Texto do documento ->
Assaltos a ônibus no Recife persistem e mantêm clima de medo entre usuários
Casos de assaltos e agressões, como o de um enfermeiro esfaqueado, evidenciam os riscos enfrentados diariamente por motoristas e passageiros
Publicado: 26/05/2025 às 06:00

De janeiro a abril deste ano, 52 assaltos a ônibus foram registrados no Grande Recife (Foto: Marina Torres/DP Foto)
O que era para ser apenas mais uma noite de volta para casa terminou em terror para um enfermeiro de 49 anos no Recife. Ele foi brutalmente esfaqueado dentro de um ônibus, em plena Avenida Domingos Ferreira, no bairro de Boa Viagem, durante uma tentativa de assalto. O crime, ocorrido na última semana, expôs com crueldade a vulnerabilidade de quem depende do transporte público na capital pernambucana.
Em depoimento à polícia, o motorista do veículo, Flávio do Monte, relatou que estava fazendo a Linha 440 CDU-Caxangá quando dois homens entraram no ônibus e tentaram roubar o celular de um dos passageiros, que reagiu e foi esfaqueado diversas vezes na cabeça.
De janeiro a abril deste ano, 52 assaltos a ônibus foram registrados na Região Metropolitana, segundo dados preliminares da Gerência Geral de Análise Criminal e Estatística (GGACE) da Secretaria de Defesa Social (SDS). Apesar da redução de mais de 25% em relação ao mesmo período de 2024, quando houve 70 ocorrências, a sensação de insegurança persiste entre os usuários do sistema.

Tarefa ->
Retome a reportagem sobre os assaltos a ônibus no Recife e dê continuidade a ela a partir da última frase apresentada.

Dados para análise ->
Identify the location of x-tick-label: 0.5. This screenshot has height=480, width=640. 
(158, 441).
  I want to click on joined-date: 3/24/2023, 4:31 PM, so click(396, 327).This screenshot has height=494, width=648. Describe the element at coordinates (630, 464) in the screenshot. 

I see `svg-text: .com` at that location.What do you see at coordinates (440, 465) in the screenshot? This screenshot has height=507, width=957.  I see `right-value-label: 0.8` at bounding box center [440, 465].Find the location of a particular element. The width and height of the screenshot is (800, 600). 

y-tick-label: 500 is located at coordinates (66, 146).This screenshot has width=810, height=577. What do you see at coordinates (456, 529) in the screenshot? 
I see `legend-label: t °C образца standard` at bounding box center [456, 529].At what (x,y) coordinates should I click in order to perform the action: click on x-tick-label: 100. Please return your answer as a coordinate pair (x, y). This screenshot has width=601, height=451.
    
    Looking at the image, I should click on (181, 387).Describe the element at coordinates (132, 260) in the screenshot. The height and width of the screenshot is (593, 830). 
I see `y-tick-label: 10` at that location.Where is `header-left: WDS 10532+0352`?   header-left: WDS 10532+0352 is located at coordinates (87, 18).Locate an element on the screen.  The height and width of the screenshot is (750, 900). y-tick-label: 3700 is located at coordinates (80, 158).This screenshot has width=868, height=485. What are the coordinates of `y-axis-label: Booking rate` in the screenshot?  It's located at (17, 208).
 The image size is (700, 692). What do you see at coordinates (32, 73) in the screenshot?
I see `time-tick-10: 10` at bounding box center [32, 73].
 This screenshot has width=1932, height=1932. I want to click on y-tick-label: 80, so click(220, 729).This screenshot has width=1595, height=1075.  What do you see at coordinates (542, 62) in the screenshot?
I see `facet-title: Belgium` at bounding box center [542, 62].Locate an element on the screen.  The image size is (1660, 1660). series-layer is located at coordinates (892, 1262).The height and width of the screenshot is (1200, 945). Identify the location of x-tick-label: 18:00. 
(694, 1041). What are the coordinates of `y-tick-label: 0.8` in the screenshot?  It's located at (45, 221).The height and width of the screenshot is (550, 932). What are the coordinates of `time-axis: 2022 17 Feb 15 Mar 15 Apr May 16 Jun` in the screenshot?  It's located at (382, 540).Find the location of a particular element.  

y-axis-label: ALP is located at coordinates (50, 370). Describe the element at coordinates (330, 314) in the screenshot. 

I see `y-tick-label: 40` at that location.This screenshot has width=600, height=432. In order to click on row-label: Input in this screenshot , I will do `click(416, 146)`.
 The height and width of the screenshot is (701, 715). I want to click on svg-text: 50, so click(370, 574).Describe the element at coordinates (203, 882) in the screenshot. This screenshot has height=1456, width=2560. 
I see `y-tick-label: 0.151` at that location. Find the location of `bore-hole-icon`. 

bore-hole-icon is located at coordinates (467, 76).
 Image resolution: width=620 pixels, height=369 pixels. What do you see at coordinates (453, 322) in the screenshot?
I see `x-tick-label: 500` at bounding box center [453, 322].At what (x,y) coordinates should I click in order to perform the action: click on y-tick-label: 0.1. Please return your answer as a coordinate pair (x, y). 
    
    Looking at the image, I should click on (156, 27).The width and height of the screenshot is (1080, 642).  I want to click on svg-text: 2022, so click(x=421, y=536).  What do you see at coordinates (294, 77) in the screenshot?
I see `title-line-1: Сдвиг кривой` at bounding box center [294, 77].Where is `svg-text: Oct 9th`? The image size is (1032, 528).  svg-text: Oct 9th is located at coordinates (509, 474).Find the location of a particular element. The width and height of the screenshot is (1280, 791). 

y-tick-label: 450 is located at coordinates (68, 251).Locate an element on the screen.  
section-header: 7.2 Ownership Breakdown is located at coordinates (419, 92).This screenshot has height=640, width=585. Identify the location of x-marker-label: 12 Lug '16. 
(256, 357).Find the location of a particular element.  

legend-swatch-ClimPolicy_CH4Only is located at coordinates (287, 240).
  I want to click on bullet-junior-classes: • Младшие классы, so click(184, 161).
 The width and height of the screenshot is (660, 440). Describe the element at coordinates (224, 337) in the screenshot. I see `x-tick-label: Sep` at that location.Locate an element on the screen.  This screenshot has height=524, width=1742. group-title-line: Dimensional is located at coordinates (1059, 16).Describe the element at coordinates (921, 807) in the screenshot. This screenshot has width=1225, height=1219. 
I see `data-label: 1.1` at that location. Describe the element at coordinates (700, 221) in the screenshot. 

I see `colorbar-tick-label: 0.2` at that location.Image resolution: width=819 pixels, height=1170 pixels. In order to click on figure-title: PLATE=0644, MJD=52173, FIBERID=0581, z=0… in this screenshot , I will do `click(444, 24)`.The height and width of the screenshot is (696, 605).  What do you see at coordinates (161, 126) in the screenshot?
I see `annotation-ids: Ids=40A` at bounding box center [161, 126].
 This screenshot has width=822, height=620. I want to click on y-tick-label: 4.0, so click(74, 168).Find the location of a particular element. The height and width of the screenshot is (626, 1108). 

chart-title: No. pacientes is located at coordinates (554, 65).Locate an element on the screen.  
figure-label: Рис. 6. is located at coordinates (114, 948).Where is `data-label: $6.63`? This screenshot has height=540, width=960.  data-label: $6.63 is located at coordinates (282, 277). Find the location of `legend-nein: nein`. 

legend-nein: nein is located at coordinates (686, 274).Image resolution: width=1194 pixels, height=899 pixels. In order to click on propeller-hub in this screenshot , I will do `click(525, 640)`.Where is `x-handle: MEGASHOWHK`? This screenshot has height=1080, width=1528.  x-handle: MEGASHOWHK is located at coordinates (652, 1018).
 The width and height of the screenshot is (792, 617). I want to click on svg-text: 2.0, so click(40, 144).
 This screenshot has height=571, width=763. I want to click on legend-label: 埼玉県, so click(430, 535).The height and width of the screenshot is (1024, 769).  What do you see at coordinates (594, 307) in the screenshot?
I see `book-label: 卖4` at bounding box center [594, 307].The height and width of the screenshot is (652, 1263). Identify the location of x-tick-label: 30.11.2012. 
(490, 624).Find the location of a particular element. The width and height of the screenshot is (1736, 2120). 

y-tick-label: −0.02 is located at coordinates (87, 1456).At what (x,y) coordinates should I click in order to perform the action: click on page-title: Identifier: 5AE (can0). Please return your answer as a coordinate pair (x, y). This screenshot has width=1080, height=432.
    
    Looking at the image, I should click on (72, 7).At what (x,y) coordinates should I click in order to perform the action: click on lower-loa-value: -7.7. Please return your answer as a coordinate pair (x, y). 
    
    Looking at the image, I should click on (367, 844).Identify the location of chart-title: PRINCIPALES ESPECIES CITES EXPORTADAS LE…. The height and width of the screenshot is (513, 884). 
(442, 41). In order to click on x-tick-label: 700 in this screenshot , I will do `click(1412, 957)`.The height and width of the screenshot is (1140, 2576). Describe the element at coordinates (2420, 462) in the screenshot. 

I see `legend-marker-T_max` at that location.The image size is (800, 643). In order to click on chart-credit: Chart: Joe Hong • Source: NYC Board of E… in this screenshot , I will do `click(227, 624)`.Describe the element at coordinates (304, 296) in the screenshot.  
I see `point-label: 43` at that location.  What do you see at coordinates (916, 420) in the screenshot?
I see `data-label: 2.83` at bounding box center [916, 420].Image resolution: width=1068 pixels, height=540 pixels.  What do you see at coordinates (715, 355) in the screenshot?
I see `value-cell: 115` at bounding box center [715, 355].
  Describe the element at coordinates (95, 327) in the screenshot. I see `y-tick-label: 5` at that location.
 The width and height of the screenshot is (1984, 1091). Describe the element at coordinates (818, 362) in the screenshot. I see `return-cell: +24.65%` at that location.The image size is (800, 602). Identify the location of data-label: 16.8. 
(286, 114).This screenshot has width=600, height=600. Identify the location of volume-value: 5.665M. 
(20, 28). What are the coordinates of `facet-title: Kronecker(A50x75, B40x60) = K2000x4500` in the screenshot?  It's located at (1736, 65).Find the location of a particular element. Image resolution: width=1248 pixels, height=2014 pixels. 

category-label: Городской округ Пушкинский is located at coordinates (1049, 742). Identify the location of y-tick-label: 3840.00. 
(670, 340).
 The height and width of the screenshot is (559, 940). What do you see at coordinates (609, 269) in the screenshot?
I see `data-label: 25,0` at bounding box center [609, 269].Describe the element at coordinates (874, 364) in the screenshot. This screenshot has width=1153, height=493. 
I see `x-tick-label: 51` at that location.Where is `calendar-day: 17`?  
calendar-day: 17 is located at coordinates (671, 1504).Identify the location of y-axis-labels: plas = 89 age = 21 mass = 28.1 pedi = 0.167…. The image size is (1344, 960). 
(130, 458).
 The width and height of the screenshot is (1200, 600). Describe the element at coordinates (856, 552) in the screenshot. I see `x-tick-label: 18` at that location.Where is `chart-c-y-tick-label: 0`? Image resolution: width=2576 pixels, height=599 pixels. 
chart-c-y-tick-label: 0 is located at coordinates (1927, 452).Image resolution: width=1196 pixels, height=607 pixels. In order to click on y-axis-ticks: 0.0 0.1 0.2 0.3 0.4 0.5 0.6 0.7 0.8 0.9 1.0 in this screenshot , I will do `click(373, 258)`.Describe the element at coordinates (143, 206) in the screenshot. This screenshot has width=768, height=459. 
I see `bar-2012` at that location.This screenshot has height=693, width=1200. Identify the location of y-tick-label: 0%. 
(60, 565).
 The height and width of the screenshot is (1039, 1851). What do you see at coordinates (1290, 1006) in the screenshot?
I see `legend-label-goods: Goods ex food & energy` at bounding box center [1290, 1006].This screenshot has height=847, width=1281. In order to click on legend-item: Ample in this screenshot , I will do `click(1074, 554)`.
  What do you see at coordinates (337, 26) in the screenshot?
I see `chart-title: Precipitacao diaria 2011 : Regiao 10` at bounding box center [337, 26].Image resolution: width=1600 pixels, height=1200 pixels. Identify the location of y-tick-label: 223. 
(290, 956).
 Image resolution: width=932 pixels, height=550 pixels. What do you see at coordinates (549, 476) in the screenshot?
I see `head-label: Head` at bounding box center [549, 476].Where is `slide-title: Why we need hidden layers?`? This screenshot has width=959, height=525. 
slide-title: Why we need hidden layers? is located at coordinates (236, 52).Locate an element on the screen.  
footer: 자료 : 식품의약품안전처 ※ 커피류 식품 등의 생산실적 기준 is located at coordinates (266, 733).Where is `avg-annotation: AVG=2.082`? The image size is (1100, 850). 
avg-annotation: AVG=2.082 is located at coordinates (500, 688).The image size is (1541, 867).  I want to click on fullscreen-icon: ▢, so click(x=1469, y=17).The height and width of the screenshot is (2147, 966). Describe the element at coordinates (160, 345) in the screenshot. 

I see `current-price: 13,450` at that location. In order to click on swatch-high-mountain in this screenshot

Resposta a seguir ->
Durante o dia, no primeiro quadrimestre deste ano, foram contabilizados 13 dos 52 assaltos. A maior parte, no entanto, segue ocorrendo à noite e de madrugada, com 31 casos no período. Em 2024, o número total de assaltos a ônibus chegou a 229, sendo 176 deles no turno noturno. O caso envolvendo o enfermeiro ocorreu por volta das 20h13 e entra para as estatísticas do turno mais perigoso.
No Recife, a insegurança tem se tornado uma realidade constante na vida dos motoristas de ônibus, que diariamente saem para trabalhar sem a certeza de que voltarão em segurança para suas casas. A profissão, que já exige atenção redobrada no trânsito, paciência no trato com os passageiros e resistência a longas jornadas, agora carrega também o peso do medo e da vulnerabilidade.
Os relatos de assaltos são frequentes. Em muitas linhas, os criminosos se aproveitam de trechos mais isolados ou de horários com menor fluxo de pessoas para agir, muitas vezes sob grave ameaça, colocando em risco não apenas os motoristas, mas também cobradores e passageiros.
Além disso, os apedrejamentos a ônibus são outro fator que intensifica o clima de insegurança. Veículos são alvos de vândalos que ficam inconformados quando não podem subir no veículo sem pagar ou são reprimidos de alguma maneira.
A motorista de ônibus Gilvanusa Alves da Silva, de 56 anos, atua na área há 22 anos nos coletivos e já sofreu alguns assaltos, principalmente quando era cobradora. O caso mais recente aconteceu na terça-feira (20), quando um assaltante entrou no ônibus que ela estava dirigindo, quando passava pela Avenida Agamenon Magalhães, no Derby, na área central do Recife.
Ela relata que, na ocasião, o criminoso puxou o colar de um dos passageiros, que pulou do veículo para recuperar o item, mas caiu e quebrou a clavícula. Gilvanusa prestou uma queixa na delegacia e chamou o Samu para atender a vítima. Esse foi só um dos 16 assaltos que a motorista presenciou no trabalho.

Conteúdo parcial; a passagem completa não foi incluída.